Categorica anche la posizione della Germania. In un colloquio telefonico di mezzora con il presidente Medvedev, il cancelliere Angela Merkel ha “condannato la decisione della Russia di riconoscere l’indipendenza dell’Abkhazia e dell’Ossezia del Sud” e ha chiesto a Mosca di ritirare le sue truppe.
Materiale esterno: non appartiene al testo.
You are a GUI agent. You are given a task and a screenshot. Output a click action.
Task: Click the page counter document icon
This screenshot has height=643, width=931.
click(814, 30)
Simile la posizione di Parigi: il presidente Sarkozy, parlando anche come presidente di turno dell’Unione Europea, si è espresso per un ritiro “senza ritardi” e “sulle linee anteriori allo scoppio delle ostilità”. Sarkozy ha però sottolineato che “nessuno vuol tornare alla guerra fredda” e che “la Nato non è un avversario ma un partner della Russia”. Più duro il suo ministro degli esteri, Bernard Kouchner, che in mattinata aveva avvertito che i prossimi obiettivi della Russia, ormai “fuori dalla legalità internazionale”, potrebbero essere “l’Ucraina”, in particolare “la Crimea”, e “la Moldavia”.
Una tesi sposata in toto sia dal commissario all’Allargamento della Ue, Olli Rehn, sia dai vertici dello Stato ucraino, il presidente Viktor Yushchenko e la premier Yulia Tymoshenko. In merito alle possibili mire di Mosca, il ministro degli esteri britannico David Miliband, ieri in visita a Kiev, ha suggerito all’Ucraina di “non fornire alcun pretesto” alla Russia, il cui isolamento sarebbe però “controproducente” e “non plausibile”.
Dal canto suo la Moldavia si è limitata a incassare le rassicurazioni di Medvedev sulla “risoluzione” del problema della Transnistria. E a registrare la velata minaccia dell’ambasciatore russo a Chisinau, Valeri Kuzmin, che ha chiesto al governo moldavo di evitare “un trend catastrofico e sanguinoso degli eventi” e “di trarre le proprie conclusioni dagli eventi accaduti in Georgia”.